Directive: Please convert the records, starting at their first line and ending at the line containing "(x=153, y=16)", into a Markdown table with a Row column numbering each line and a Text column holding the line itself. Leave out blank lines.
<<<<
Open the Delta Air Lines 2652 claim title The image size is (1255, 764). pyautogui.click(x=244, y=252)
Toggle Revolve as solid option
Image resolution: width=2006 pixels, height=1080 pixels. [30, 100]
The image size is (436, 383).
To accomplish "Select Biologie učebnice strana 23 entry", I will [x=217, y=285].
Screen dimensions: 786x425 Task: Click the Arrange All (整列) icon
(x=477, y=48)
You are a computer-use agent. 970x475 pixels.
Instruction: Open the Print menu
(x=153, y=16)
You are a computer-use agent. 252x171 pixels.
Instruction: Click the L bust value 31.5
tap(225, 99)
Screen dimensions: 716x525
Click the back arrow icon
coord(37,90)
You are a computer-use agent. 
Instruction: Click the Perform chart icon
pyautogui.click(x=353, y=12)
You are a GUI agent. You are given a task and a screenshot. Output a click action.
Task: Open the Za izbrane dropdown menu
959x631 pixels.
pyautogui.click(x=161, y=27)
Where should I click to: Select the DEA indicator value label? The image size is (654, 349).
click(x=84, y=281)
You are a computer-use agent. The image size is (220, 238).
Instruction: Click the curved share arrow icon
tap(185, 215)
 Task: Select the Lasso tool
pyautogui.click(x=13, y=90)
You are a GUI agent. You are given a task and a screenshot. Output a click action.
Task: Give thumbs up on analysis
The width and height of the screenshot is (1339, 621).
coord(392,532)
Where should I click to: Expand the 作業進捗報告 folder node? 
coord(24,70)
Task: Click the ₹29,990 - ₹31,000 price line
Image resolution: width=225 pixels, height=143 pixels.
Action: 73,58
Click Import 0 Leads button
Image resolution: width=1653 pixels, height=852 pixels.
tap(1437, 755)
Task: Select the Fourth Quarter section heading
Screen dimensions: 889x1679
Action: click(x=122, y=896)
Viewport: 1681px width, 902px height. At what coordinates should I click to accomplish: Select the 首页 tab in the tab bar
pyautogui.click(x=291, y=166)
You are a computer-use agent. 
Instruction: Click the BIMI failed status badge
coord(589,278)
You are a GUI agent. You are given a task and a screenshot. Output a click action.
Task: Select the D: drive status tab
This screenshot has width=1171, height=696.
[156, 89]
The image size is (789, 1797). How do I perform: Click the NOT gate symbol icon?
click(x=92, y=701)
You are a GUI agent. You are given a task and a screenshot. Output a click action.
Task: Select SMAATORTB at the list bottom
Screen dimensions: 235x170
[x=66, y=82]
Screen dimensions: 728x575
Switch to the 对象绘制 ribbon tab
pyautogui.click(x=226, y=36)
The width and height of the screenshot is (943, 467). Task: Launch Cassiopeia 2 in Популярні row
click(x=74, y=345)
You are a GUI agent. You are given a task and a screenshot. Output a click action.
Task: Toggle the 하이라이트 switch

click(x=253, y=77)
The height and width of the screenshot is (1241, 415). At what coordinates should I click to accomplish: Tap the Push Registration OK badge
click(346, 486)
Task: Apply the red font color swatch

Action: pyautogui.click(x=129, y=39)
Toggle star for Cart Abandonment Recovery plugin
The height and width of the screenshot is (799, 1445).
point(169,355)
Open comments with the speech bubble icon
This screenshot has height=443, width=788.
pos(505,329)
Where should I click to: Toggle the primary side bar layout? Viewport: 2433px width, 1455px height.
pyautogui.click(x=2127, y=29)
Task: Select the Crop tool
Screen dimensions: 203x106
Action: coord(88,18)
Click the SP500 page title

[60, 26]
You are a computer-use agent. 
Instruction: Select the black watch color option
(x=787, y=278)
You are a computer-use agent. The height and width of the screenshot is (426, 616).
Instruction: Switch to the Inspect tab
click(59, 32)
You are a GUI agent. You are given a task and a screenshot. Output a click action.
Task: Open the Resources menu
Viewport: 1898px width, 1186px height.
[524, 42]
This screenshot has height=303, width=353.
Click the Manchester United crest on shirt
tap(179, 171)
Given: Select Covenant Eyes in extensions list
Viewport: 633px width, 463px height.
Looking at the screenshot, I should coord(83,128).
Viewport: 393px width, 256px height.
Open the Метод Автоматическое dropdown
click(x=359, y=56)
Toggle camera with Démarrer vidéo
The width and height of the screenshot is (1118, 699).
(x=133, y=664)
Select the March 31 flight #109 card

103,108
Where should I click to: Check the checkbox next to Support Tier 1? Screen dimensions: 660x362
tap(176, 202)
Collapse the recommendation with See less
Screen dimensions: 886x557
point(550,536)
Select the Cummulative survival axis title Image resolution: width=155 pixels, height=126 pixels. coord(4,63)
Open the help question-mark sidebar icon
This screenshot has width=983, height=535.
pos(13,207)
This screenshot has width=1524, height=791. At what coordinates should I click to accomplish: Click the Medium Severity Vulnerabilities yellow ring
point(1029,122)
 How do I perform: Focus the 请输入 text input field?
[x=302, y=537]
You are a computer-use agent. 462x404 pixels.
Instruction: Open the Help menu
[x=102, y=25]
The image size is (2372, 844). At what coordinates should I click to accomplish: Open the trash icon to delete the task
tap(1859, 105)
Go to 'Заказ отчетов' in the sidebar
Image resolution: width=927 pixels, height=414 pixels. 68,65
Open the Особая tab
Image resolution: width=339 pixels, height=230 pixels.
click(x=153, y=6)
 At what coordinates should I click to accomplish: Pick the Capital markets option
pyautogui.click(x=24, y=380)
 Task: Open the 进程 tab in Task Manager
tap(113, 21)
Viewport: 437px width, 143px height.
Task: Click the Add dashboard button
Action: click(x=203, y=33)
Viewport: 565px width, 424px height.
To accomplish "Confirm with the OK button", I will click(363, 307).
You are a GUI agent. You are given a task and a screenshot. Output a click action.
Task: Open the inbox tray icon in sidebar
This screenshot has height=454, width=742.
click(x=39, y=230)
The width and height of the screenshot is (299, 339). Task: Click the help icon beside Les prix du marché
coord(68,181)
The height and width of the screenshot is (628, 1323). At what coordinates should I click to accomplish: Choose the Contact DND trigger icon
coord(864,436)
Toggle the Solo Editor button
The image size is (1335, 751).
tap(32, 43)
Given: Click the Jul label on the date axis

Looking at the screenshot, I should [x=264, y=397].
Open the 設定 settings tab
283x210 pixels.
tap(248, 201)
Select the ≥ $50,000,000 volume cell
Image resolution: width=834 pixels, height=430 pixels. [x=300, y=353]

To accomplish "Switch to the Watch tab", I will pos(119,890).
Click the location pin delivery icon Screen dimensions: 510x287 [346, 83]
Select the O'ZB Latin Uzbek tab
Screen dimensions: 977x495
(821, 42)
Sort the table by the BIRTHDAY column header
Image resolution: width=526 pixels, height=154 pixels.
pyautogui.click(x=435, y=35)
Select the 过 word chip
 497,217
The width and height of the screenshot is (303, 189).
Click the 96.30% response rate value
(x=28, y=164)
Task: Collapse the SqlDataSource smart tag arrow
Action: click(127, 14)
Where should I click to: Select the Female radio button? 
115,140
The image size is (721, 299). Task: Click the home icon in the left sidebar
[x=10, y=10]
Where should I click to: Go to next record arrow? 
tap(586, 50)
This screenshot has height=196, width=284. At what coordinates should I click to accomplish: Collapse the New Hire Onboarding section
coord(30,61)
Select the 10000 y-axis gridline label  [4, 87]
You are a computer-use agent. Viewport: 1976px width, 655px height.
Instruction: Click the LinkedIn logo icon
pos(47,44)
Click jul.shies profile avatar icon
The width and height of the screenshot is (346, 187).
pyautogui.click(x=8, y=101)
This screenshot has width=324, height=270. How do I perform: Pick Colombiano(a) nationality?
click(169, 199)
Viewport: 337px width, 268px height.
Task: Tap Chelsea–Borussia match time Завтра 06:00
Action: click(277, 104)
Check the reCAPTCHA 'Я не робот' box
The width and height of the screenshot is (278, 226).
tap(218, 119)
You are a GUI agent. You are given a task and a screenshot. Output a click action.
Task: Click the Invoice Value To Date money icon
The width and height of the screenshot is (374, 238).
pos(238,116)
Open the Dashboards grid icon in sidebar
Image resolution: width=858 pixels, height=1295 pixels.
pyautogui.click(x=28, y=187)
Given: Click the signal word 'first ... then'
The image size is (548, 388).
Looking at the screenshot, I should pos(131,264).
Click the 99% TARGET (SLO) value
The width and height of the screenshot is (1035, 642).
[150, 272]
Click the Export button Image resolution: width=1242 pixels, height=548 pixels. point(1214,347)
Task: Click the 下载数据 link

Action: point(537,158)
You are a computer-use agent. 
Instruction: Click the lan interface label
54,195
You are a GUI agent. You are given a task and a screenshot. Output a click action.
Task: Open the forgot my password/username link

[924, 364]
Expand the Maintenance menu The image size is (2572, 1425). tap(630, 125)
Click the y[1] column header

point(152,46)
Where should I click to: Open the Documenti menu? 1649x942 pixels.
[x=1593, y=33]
>>>>
Answer to this problem:
| Row | Text |
|---|---|
| 1 | Open the Delta Air Lines 2652 claim title The image size is (1255, 764). pyautogui.click(x=244, y=252) |
| 2 | Toggle Revolve as solid option |
| 3 | Image resolution: width=2006 pixels, height=1080 pixels. [30, 100] |
| 4 | The image size is (436, 383). |
| 5 | To accomplish "Select Biologie učebnice strana 23 entry", I will [x=217, y=285]. |
| 6 | Screen dimensions: 786x425 Task: Click the Arrange All (整列) icon |
| 7 | (x=477, y=48) |
| 8 | You are a computer-use agent. 970x475 pixels. |
| 9 | Instruction: Open the Print menu |
| 10 | (x=153, y=16) |